The time T required to prevent this restart.

It also depends on the capacity of the compressor, and is generally about 3 to 10 minutes.

Time t3, that is, period T.

When the output Q signal of the timer circuit T16 changes from high level to low level at the end of , the output S2 signal of AND circuit A3 changes from high level to low level, so the output S1 signal of AND circuit A5 is only the signal of thermostat S5. It will depend on.

At this time, the change of the S2 signal from high level to low level is
The signal is input to the reset terminal R of the timer circuit T16 via the differential circuit D2 and the OR circuit 010, in preparation for the next integration operation.

At time t4, the S1 signal changes from low level to high level due to the S5 signal etc. from the thermostat, relay R1 is turned on, and therefore the compressor is also turned on, but the operation at this time is at time t.

is the same as , so it will be omitted.

Next, let us consider a case where the compressor continues to be on and regular defrosting begins at time t1o.

Time t□. When the signal S6 from the de-icer issues a defrost command and S6 is changed from a low level to a high level, the compressor is turned on just before time tlo, so the S1 signal is at a high level, so the output S3 signal of the AND circuit A4 is at a low level. (The output Q signal of the timer circuit T16 is at a low level at time t and thereafter).

Since the NOT circuit N9 causes one input of the AND circuit A6 to be at a high level, the output signal S4 depends on the S6 signal from the de-icer.

While the S6 signal is at a high level from time tlo to tll, S
4 signal is also at a high level, relay R2 is turned on, and the four-way valve, outdoor fan motor, etc. are controlled to the operation mode necessary for the defrosting state.

When the S6 signal changes from high level to low level at time t1□, the S4 signal also changes from high level to low level, and relay R2
is turned off and released from the defrosted state, that is, the cooling cycle, and switches to normal heat pump operation, that is, the heating cycle.

As described above, in the present invention, the restart prevention timer and the defrost malfunction prevention timer are automatically selected and obtained from one timer circuit T16 according to the switching of the compressor on and off.
It has the feature that it can be constructed at low cost.

This circuit is especially suitable for a case where a thermostat or a de-iser is all electronic, and the present invention is highly practical as it protects the compressor and improves comfort.

In addition, T in Figure 1. If =To' is sufficient, the flip-flop circuit F17 can be omitted.

[Brief explanation of drawings]

FIG. 1 is an explanatory diagram of the operation of a circuit according to one embodiment of the present invention, and FIG. 2 is a circuit diagram of a second embodiment of the present invention.
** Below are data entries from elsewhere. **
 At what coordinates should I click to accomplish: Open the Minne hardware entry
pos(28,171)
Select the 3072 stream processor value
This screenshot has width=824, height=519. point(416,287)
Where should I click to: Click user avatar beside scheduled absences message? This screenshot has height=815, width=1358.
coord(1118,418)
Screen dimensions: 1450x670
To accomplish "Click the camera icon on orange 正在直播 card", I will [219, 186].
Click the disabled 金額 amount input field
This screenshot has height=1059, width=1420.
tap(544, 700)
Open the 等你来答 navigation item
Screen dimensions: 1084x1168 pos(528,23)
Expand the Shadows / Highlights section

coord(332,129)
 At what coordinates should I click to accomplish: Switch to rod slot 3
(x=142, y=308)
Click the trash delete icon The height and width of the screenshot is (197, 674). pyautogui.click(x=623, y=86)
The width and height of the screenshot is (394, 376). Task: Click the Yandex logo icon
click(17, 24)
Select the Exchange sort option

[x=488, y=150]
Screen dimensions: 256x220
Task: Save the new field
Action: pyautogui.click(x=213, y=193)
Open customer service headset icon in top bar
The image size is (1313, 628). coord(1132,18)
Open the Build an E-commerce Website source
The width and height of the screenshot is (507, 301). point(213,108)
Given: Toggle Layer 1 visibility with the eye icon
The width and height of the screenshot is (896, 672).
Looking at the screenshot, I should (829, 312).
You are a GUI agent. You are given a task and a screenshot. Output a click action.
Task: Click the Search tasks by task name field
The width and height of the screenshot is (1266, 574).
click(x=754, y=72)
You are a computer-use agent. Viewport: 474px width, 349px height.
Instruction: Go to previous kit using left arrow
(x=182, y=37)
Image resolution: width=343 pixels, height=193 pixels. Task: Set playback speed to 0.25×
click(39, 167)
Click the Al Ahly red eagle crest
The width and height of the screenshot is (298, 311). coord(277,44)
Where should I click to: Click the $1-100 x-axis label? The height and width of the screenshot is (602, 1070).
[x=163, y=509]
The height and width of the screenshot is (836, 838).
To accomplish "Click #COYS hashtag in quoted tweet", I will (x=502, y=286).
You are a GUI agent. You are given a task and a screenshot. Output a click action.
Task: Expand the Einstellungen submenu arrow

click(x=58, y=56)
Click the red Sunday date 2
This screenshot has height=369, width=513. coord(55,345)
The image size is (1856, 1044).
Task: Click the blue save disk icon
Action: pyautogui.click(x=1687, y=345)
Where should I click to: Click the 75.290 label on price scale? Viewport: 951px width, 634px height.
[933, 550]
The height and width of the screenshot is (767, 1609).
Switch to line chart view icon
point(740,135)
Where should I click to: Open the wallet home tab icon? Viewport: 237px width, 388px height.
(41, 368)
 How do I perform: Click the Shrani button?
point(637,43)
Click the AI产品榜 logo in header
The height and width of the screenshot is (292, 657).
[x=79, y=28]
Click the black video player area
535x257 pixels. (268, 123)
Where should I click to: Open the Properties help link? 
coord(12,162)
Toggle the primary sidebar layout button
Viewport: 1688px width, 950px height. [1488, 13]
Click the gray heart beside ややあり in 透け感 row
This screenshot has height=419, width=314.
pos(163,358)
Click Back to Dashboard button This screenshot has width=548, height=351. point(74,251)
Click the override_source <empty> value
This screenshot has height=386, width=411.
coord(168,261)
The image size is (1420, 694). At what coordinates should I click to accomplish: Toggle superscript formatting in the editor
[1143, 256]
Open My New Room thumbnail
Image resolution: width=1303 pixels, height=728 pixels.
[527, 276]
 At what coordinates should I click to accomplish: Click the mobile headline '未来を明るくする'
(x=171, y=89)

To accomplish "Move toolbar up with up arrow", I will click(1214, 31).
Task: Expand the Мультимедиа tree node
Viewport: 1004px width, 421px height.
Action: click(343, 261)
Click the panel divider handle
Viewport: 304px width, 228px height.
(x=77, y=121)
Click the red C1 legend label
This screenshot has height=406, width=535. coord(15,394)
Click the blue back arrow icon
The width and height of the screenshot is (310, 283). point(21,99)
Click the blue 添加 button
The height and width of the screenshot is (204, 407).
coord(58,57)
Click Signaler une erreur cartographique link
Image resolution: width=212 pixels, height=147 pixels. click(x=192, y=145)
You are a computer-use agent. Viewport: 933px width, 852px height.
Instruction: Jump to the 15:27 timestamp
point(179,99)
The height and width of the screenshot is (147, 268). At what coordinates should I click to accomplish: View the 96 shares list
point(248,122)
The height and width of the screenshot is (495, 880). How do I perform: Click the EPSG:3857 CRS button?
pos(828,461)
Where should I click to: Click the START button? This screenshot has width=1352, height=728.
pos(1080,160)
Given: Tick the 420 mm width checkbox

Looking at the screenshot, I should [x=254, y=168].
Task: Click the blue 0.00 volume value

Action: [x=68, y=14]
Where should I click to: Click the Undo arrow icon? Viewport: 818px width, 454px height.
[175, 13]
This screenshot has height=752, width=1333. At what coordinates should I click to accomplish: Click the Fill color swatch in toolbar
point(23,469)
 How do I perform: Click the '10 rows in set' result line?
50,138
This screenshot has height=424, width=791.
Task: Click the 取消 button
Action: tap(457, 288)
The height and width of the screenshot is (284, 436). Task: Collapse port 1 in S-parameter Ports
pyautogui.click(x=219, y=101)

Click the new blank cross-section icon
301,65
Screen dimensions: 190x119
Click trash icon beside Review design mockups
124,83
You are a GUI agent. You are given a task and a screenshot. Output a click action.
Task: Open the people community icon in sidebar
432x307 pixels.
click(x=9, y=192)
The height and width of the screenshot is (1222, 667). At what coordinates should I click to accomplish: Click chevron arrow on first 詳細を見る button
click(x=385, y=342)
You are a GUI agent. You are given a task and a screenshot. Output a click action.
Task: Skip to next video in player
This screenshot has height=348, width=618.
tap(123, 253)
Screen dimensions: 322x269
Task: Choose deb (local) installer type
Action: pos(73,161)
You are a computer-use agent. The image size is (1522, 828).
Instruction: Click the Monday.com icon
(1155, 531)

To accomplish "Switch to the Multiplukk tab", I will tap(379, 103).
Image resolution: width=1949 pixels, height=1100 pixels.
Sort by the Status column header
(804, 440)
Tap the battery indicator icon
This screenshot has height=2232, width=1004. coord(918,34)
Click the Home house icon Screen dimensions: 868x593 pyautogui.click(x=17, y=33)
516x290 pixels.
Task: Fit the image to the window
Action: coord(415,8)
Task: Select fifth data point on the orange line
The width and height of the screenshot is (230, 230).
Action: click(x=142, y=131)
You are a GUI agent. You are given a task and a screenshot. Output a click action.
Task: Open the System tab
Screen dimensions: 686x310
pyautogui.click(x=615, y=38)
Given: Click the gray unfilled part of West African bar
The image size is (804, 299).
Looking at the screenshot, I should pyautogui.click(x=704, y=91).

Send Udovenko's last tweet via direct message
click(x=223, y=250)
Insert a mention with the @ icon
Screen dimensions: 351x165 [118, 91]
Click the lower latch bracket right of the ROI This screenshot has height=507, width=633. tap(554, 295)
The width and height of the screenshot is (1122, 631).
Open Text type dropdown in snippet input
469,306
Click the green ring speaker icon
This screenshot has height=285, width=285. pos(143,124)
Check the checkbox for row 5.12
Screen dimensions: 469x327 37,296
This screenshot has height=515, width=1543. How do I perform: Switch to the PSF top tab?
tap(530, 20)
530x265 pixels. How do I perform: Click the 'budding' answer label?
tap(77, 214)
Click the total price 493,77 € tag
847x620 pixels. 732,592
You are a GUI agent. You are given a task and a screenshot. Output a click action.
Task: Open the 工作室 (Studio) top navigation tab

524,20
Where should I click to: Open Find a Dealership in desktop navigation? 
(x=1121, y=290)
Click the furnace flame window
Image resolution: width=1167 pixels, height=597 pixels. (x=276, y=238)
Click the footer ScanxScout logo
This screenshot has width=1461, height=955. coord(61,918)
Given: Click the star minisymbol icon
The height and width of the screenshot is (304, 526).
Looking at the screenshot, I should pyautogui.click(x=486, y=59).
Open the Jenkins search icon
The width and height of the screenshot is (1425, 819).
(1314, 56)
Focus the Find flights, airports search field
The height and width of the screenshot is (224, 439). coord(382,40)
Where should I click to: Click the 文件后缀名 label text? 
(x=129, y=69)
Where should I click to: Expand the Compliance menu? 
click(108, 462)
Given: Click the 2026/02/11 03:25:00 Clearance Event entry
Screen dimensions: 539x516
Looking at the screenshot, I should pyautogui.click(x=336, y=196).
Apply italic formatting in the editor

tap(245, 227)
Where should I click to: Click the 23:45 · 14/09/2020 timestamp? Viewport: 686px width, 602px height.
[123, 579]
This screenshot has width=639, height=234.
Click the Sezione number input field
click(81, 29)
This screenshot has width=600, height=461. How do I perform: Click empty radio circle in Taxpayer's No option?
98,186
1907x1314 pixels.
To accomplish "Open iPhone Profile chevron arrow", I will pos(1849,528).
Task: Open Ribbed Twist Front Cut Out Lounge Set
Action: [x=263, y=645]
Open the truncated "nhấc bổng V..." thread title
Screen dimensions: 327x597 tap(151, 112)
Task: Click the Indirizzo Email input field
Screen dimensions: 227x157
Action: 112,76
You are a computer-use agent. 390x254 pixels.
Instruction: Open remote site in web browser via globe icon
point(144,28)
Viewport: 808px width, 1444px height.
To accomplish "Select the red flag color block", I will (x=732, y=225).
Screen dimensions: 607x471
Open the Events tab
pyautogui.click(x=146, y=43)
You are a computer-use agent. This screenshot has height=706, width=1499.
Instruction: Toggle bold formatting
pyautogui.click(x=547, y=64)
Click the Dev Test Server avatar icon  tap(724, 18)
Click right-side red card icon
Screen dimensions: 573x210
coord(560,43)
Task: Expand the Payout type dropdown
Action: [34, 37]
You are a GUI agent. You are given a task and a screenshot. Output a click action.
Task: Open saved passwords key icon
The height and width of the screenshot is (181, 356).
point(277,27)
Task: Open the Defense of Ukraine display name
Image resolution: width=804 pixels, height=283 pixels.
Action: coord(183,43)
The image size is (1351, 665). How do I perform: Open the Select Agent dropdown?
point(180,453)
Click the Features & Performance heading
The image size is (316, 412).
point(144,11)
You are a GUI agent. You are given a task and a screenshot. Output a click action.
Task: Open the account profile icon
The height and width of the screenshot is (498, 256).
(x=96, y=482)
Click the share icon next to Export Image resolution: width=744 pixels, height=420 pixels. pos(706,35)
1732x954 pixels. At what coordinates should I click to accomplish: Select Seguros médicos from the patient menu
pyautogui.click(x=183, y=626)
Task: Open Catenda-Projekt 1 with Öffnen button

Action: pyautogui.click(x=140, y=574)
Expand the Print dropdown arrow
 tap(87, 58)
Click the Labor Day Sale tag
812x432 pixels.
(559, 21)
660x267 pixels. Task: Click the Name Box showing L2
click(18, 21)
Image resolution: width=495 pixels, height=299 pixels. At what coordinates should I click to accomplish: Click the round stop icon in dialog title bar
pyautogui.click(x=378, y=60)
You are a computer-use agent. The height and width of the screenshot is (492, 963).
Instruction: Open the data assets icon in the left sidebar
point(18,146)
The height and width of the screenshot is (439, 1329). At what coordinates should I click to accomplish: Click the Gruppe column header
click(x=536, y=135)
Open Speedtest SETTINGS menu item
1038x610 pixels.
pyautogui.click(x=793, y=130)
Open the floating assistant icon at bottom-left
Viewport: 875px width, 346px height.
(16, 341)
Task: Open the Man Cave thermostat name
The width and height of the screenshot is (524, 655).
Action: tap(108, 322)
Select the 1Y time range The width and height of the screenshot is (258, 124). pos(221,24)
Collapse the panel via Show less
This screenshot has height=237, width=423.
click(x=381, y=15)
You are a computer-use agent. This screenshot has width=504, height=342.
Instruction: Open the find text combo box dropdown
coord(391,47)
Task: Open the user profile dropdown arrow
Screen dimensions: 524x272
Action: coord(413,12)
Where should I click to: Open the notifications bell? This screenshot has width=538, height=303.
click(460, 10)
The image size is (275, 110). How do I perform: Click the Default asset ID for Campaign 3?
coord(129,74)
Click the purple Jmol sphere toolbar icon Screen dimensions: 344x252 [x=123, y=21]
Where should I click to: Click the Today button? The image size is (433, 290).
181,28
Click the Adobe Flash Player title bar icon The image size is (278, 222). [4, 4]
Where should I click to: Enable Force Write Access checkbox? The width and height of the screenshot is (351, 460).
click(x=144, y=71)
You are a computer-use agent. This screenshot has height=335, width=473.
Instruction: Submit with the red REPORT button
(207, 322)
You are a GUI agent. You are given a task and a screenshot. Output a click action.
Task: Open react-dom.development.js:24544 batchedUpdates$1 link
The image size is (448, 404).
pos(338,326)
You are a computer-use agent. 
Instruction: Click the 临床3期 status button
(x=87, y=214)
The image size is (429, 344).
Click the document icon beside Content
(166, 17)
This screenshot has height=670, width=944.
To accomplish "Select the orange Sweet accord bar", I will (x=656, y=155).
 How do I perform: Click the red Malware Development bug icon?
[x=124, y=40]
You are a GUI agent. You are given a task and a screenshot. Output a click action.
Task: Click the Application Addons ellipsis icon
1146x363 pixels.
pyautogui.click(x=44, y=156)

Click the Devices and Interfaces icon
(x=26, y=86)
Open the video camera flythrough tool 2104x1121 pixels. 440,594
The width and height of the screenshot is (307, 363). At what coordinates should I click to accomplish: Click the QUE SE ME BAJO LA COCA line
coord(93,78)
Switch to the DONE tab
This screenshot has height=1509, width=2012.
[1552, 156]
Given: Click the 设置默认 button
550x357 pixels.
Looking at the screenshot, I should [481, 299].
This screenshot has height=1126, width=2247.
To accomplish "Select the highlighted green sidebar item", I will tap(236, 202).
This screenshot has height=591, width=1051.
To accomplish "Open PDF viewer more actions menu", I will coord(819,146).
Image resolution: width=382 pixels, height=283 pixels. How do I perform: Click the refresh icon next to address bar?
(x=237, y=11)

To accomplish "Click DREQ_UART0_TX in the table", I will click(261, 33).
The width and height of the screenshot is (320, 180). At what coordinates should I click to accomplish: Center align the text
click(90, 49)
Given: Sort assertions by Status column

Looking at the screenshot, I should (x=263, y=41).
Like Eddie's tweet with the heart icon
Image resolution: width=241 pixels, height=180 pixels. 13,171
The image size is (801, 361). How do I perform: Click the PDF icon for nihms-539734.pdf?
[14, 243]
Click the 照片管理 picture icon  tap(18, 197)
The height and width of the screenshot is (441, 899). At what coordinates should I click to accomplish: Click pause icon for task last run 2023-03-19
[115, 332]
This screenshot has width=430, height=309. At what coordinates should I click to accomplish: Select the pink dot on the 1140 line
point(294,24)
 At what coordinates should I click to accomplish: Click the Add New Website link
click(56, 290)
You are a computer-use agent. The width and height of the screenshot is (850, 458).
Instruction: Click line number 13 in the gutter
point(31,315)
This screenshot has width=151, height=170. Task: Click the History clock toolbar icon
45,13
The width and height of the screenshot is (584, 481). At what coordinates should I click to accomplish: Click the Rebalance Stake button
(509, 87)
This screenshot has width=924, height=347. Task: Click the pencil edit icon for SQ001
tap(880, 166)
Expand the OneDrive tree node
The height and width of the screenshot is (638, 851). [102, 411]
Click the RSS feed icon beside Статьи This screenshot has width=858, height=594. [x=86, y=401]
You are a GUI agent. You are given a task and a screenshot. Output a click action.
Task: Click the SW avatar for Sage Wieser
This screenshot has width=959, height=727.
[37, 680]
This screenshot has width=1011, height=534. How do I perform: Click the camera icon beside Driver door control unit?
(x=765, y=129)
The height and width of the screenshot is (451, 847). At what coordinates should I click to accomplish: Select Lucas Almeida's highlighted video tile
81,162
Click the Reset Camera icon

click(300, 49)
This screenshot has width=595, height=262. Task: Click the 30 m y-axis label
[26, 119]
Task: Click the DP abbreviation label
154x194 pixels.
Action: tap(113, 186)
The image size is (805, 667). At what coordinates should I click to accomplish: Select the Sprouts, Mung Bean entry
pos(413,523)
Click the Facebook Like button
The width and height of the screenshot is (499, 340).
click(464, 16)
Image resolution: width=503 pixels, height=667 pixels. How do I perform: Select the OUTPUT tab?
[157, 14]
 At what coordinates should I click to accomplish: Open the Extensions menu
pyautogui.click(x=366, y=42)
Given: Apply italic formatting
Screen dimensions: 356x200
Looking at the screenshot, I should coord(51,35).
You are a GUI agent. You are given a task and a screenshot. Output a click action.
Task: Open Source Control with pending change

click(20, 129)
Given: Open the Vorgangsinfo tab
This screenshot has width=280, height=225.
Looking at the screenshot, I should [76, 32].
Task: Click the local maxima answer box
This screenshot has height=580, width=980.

In the figure, R1 is a compressor control relay, R2 is a defrost control relay, A3 to A6 are AND circuits, N7 to N9 are negative circuits, 01o and 01□ are OR circuits, D12 to D15 are differential circuits, and T16 is a timer circuit. , F1□ are flip-flop paths.

Claims (1)

[Scope of utility model registration request] In a refrigeration air conditioner, the switching from off to on of the compressor is detected and the output is HIGH for a certain period of time (To'). I'o) first means for producing a HIGH output, and logic between the output from the first means and the inverted signal of the compressor operating state; the inverted signal of the AND output; and the output signal from the temperature sensing device; a second means for controlling the compressor drive relay according to the product signal; and a logic of the inverted signal of the AND output of the output from the first means and the compressor operating state signal and the output signal from the defroster detection device. and third means for controlling a defroster circuit relay using the product signal.